-------- RECORD LIST

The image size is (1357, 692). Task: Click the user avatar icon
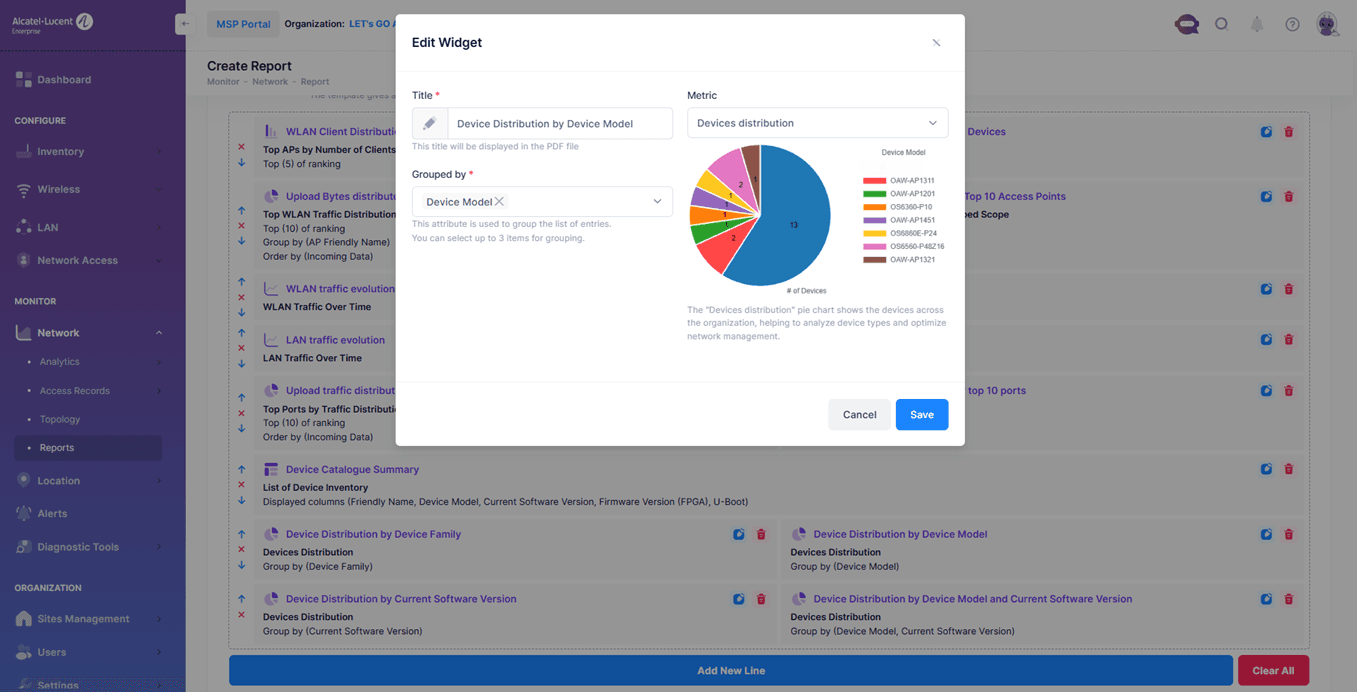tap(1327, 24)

----------------
-------- RECORD LIST

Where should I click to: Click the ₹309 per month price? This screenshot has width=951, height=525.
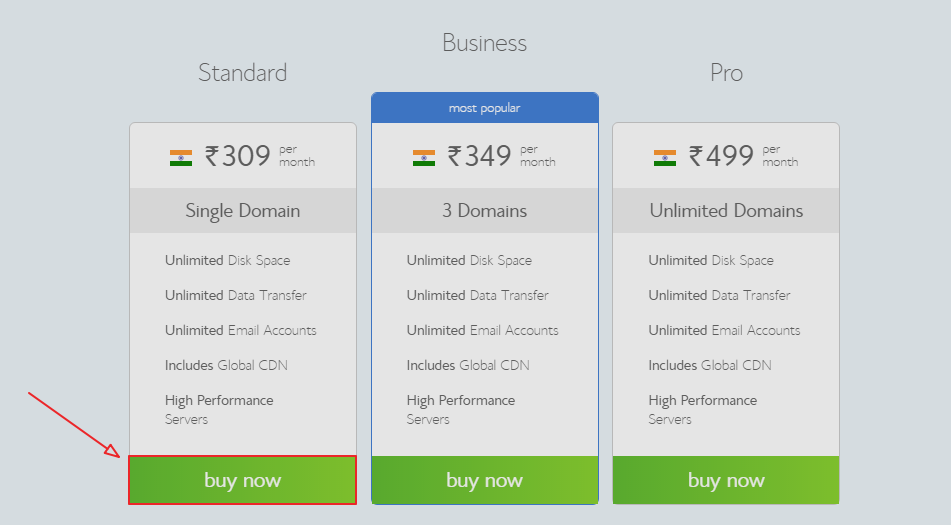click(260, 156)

----------------
-------- RECORD LIST

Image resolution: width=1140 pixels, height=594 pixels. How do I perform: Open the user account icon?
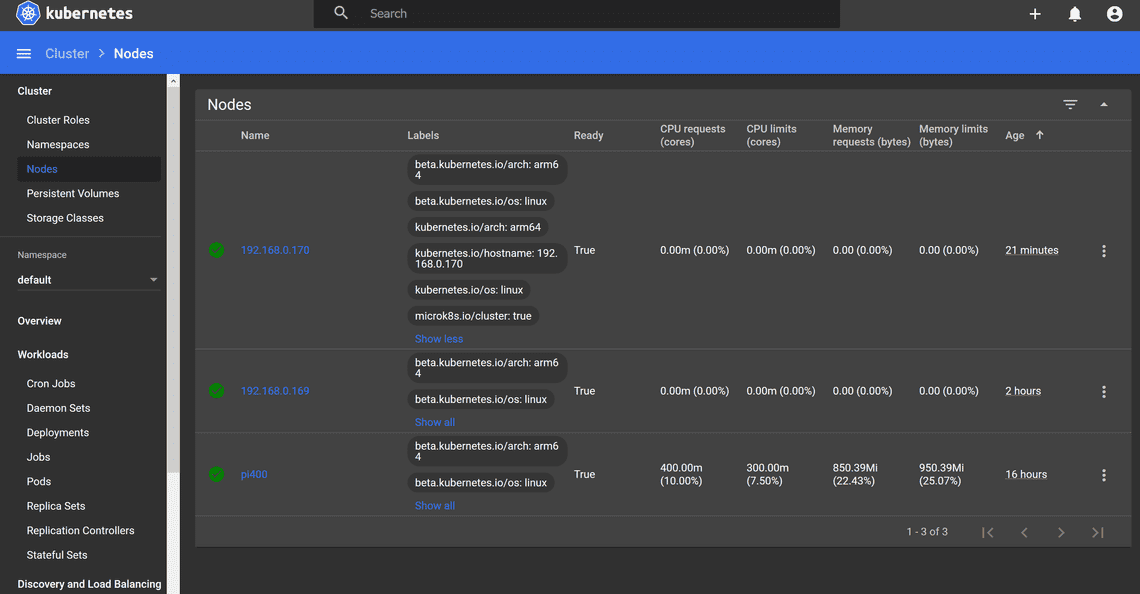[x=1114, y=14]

----------------

WRITTEN TASK: Find every line in the data above that contains the string "user", and copy each of those lines in full.

RESPONSE TO THIS EXERCISE:
The image size is (1357, 692). Task: Click the user avatar icon
Image resolution: width=1140 pixels, height=594 pixels. How do I perform: Open the user account icon?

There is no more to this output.